There was no official word on a motive last night, but neighbors said the small army of police officers that swarmed their block yesterday told them that Green was targeted - allegedly for being a high-level distributor in a drug-trafficking ring.

Court records show that Green appeared at a drug forfeiture hearing in August 2011 and that he was arrested in May of the same year for drug manufacturing, delivery or possession with intent to deliver - but the charge was withdrawn in October that year.

All Natalie, a neighbor on the block who wished to only be identified by her first name, knows is what she saw. And, since she lives kitty-corner to Green's house, that was quite a lot.

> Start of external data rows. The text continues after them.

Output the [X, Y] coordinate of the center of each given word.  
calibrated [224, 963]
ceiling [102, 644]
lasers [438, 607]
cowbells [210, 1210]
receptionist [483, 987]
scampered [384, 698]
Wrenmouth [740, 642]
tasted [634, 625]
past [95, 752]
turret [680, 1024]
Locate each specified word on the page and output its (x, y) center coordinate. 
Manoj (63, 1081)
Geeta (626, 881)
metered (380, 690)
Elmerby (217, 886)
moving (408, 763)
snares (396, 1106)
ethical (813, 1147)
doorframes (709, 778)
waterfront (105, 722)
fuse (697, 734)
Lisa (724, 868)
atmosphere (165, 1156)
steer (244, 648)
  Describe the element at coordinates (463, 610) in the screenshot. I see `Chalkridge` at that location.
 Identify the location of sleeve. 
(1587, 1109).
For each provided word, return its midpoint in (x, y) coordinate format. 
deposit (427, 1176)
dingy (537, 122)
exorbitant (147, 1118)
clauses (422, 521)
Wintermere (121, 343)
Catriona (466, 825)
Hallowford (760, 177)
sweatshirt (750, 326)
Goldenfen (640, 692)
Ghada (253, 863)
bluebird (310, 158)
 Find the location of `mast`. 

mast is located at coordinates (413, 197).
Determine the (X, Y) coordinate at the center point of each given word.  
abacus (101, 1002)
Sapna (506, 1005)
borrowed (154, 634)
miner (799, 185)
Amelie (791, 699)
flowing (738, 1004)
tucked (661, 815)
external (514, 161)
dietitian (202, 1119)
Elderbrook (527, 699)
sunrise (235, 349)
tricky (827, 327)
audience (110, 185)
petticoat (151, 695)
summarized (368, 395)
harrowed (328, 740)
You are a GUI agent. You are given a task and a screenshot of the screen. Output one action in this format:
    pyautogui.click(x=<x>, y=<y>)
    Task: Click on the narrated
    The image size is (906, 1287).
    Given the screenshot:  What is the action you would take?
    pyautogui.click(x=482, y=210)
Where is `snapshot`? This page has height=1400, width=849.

After a gunshot woke her early yesterday, she rushed outside in time to see a blood-covered Green stumble across the street, screaming for help. He collapsed onto the porch of the house across from hers, where blood still marked the pavement last night.

"It's unbelievable," she said. "You hear about this on the news all the time, but it's another thing entirely to see it in real life."

Natalie, who was the first to notify police of the shooting, said she didn't know Green or his live-in girlfriend - whom she said was distraught and "beside herself" in the street yesterday after police arrived - very well. The couple moved into the property about a year ago and generally kept to themselves, she said.

"I don't know how to react. I'm still trying to take this all in," she said. "How can you feel safe when something like this happens across the street?"

But Michelle, who lives two doors down from Natalie and also declined to provide her last name, said her attitude toward the neighborhood hasn't changed.

"It seems to me like this guy brought it upon himself," she said. "When you get involved in these kind of things, this is bound to happen.

"The rest of us are safe, law-abiding families," she added. "We have nothing to worry about."